Masa Ta’aruf Mahasiswa (Mastama) dulu namanya Orientasi Studi dan Pengenalan Kampus (Ospek) angkatan kedua juga diadakan di kampus ini, giliran saya diospek oleh angkatan satu. Saya dapat bocoran bahwa angkatan pertama malah diospek oleh para syubban, pemuda di Cileungsi dan tidak ada kaitan apa-apa dengan dunia kampus. Hanya ospek menjadi bagian dari keluarga Markaz Cileungsi. Sampai di sini, bisa paham kan? Bagaimana kampus ini awal bermula hadir? Meski saat peluncuran perdana di  Wisma Antara Jakarta yang mewah dan dengan suasana akademik yang luar biasa.

Menjadi bagian dari warga shuffah bukan perkara mudah, saat itu situasi tidak seperti sekarang. Jalanan masih becek. Listrik sering padam, banyak nyamuk, kadang juga gerah tidak menentu. Potongan keramik menghiasi jalanan yang becek sekitar kompleks pesantren. Katanya, itu keramik pecah kiriman dari pabrik atau buangan material bangunan sengaja dibuang ke pesantren untuk mengurangi becek tanah merah liat saat musim hujan tiba.

Belum lagi bau taik ayam dari kampung sebelah di mana terdapat pertenakan ayam potong. Saat angin sedang mengarah ke pesantren,  baunya bikin pusing kepala. Itu tahun 2000, demikian keadaan Cileungsi! Sesekali saya terhibur dengan melimpahnya buah rambutan saat musimnya tiba. Cileungsi memang terkenal dengan rambutannya saat itu.

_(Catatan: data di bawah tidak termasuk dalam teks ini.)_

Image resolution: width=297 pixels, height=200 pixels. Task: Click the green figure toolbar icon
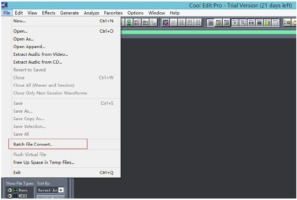coord(129,23)
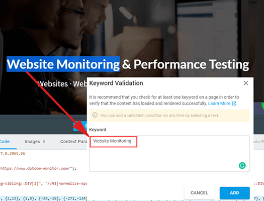Click the yellow validation condition notice
The height and width of the screenshot is (201, 264).
click(169, 116)
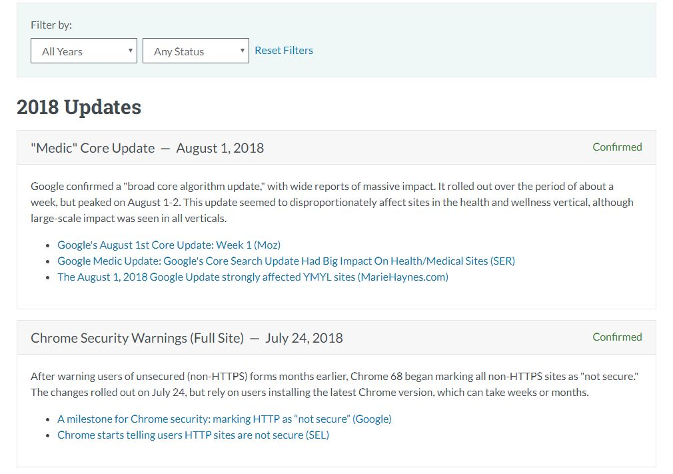Click the July 24, 2018 date text
673x474 pixels.
coord(304,338)
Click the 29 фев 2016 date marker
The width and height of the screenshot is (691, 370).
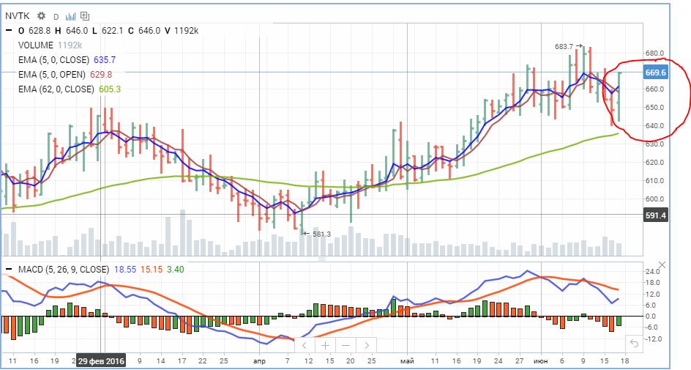click(x=103, y=361)
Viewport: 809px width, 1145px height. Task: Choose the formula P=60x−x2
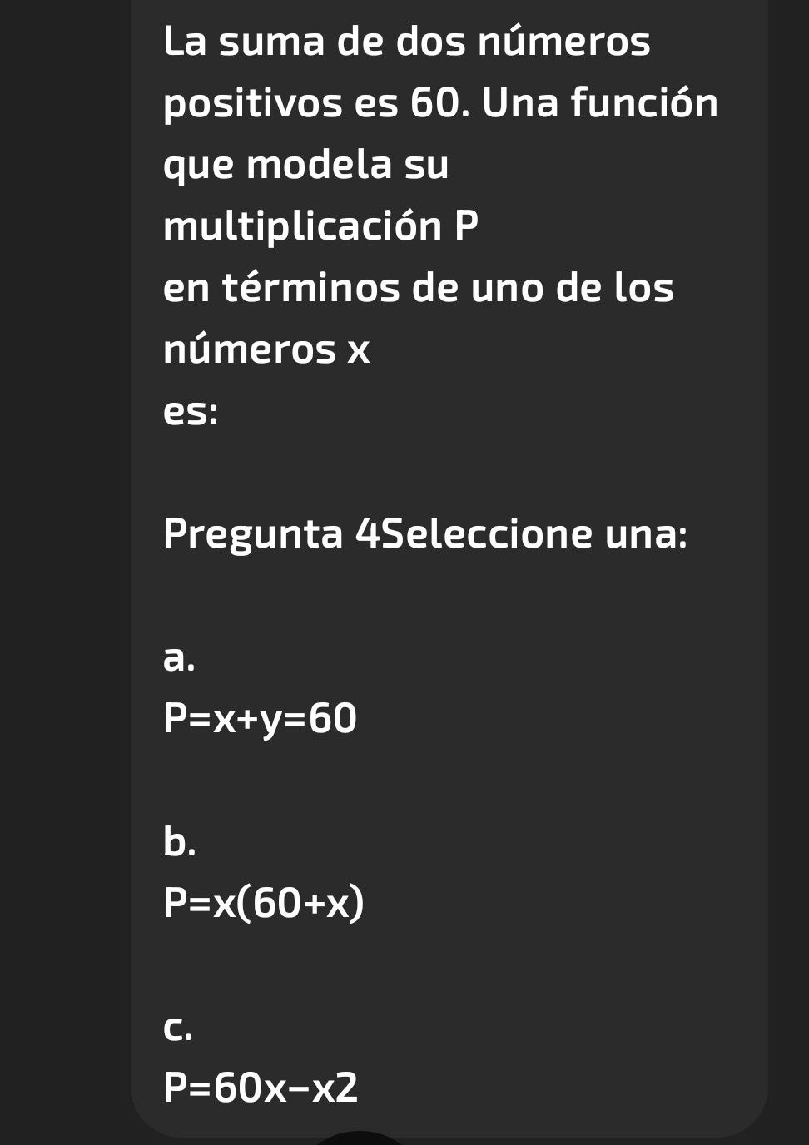coord(261,1088)
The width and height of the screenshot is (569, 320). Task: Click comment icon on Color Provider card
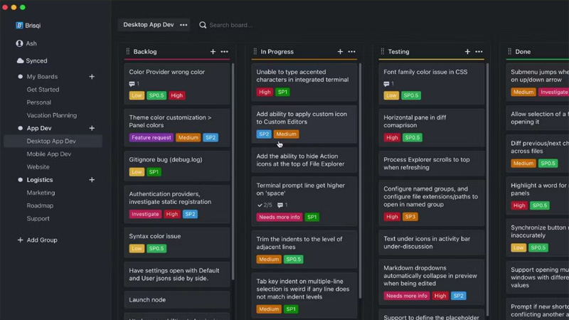click(x=133, y=84)
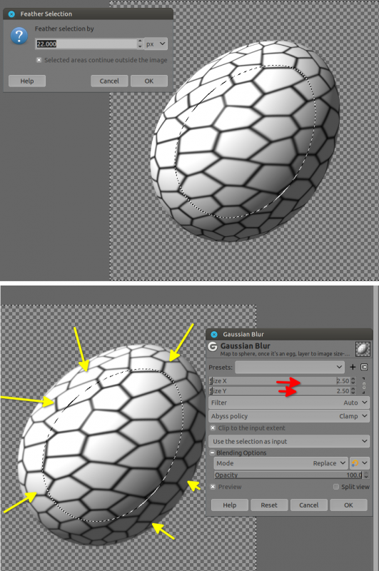Click Reset in Gaussian Blur dialog
Image resolution: width=379 pixels, height=571 pixels.
pos(269,505)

Beruntung, saat itu saya mendapat dosen-dosen luar biasa pada bidang jurnalistik dan ilmu komunikasi. Meski hanya dua lokal yang kadang harus berbagi kursi dengan angkatan pertama. Dosen-dosen saat itu berdedikasi penuh bagi mahasiswa. Pada bidang jurnalistik, para dosen dari Kantor Berita Antara, jurnalis kawakan dan dosen dari UIN Syarif Hidayatullah dan IISIP Jakarta bersemangat memberi kuliah. STAI saat itu tidak memiliki dosen tetap, semua dosen impor dari kampus lain yang telah bekerjasama secara institusi. Kalaupun ada dosen lokal, yang mereka yang kebetulan saja berada di Cileungsi.

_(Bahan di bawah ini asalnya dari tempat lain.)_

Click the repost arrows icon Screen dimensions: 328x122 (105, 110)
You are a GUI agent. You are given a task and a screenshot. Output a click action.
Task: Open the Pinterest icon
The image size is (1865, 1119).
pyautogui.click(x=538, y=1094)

Semester tiga saya sudah jenuh, selain biaya tinggal di Cileungsi cukup besar. Beasiswa pun tidak ada. Rasanya ingin berhenti saja kuliah atau pindah kuliah di kampus lain yang lebih jelas meski harus bayar mahal. Keinginan itu, sempat disampaikan ke orangtua saya. Tetapi, jawabanya saat itu tidak memuaskan untuk saya. Saya diminta tetap di Al Fatah, apapun yang terjadi.

Dengan segala dinamika yang berkembang, akhirnya saya berada di ujung akhir masa perkuliahan. Banyak kejadian dan peristiwa menimpa saya selama di Cileungsi. Bersyukur saat itu, usai kuliah magang di Majalah Sabili, saya mendapat kepercayaan untuk menjadi kontributor mengirim naskah rutin ke majalah islam yang saat itu sangat bergengsi dan jadi rujukan umat Islam Indonesia.

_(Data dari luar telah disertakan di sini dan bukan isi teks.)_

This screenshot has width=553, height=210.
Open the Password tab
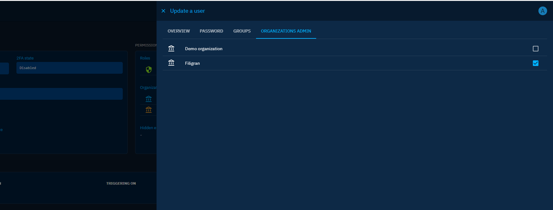tap(211, 31)
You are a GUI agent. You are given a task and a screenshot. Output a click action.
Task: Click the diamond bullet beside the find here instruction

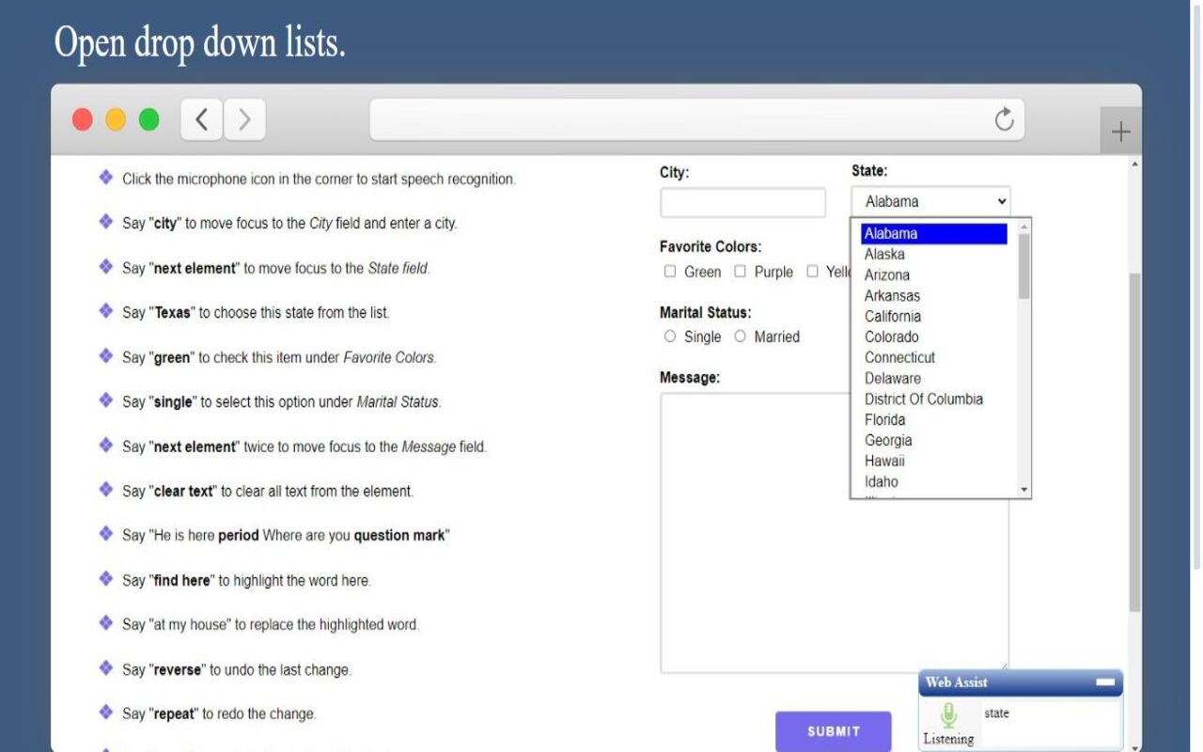(x=105, y=580)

Semester lima sudah punya honor rutin dari menulis di majalah dan sudah terlibat di majalah Al Jamah juga kegiatan keumatan di Markaz. Kisah ini panjang jika dinarasikan lagi, tetapi satu pesan inti yang dapat saya bagikan di sini,  bahwa sabar dan sungguh-sungguh itu merupakan modal di masa hadapan. Beruntung saya menjadi mahasiswa yang mendapatkan bimbingan langsung dari Allahu Yarham Imam Muhyiddin Hamidy yang saat itu masih memiliki peran penting di Kantor Berita Antara. Jurnalistik terapan yang almarhum ajarkan ke saya lebih ‘kejam’ dari cara dosen mengajar di kelas, sering saya mau menyerah dengan pola beliau mengajarkan saya menulis berita.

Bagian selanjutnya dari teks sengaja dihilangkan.